Условие задачи A:
Переведите, пожалуйста, на английский язык предложение из текста об объективности: «Безусловно, Фреге видел в объективности необходимое условие науки».
Условие задачи B:
Какой областью, согласно тексту об объективности, Фреге неявно ограничивает значение и сферу применения объективности?

Приведённый текст:
******
Объективность — страница 61 из 93

[512].

Резкое различие, которое Фреге проводит между логическим и психологическим, широко освящено в литературе. И здесь нет нужды ее повторять[513]. Мы сосредоточим наше внимание на том, как его попытки установить объективность мышления (особенно логики и арифметики) отвечали на угрожающее усиление новой объективности эмпирических наук во второй половине XIX века. В то время как кантовское понимание объективности распространялось на этику, эстетику и философию науки, Фреге неявно ограничивает его значение и сферу применения одной лишь наукой (или, скорее, более широкой немецкой Wissenschaft, охватывающей гуманитарные дисциплины и математику, равно как и естественные науки). Безусловно, Фреге видел в объективности необходимое условие науки. Но если прежде философы кантовской традиции, включая учителей и предшественников самого Фреге, подчеркивали сообщаемость между разумными существами, то он, побуждаемый последними эмпирическими исследованиями мышления, сфокусировался на препятствиях, встречающихся на пути к сообщаемости, создаваемых субъективными ментальными процессами. Что есть такого в субъективном разуме, что делает его столь изменчивым, индивидуальным и приватным?
******
Исходные данные:

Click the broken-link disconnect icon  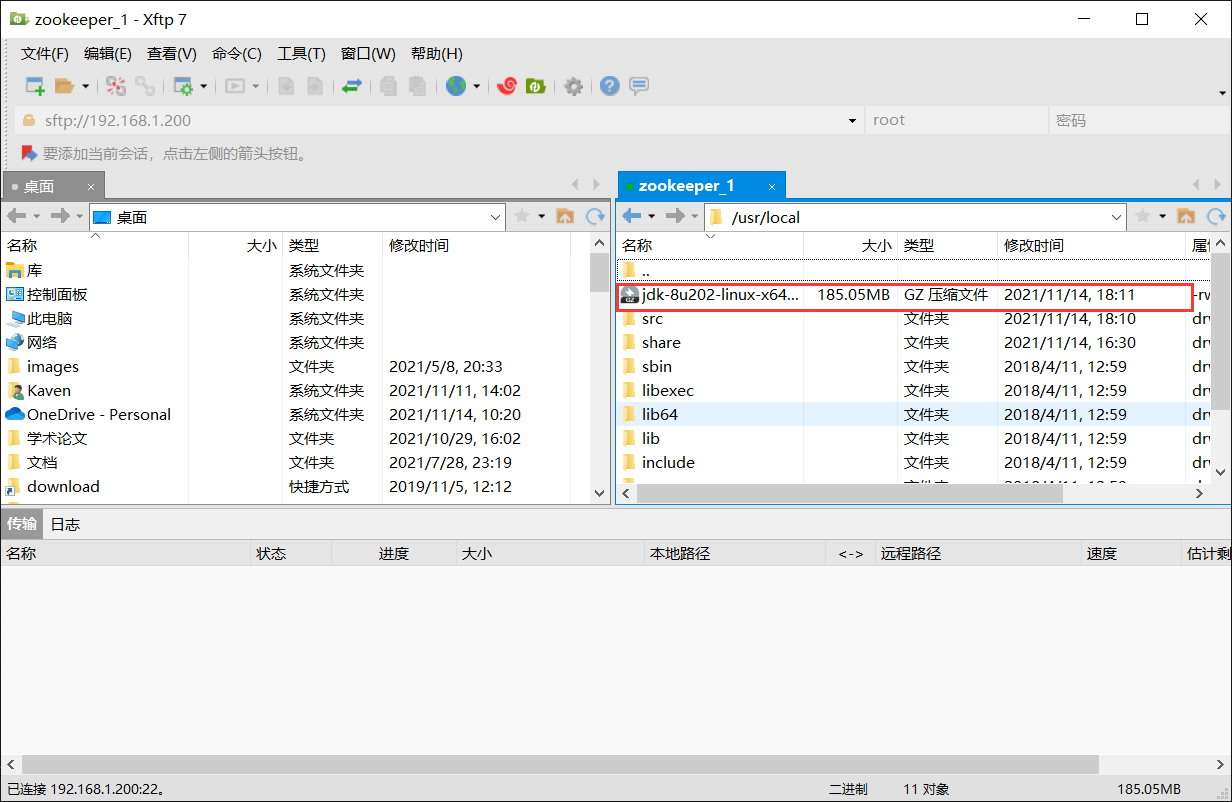click(x=116, y=86)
******
Результат выполнения A:
Certainly, Frege saw objectivity as a necessary condition of science.

Результат выполнения B:
Одной лишь наукой, а точнее, более широкой немецкой Wissenschaft, охватывающей гуманитарные дисциплины и математику, равно как и естественные науки.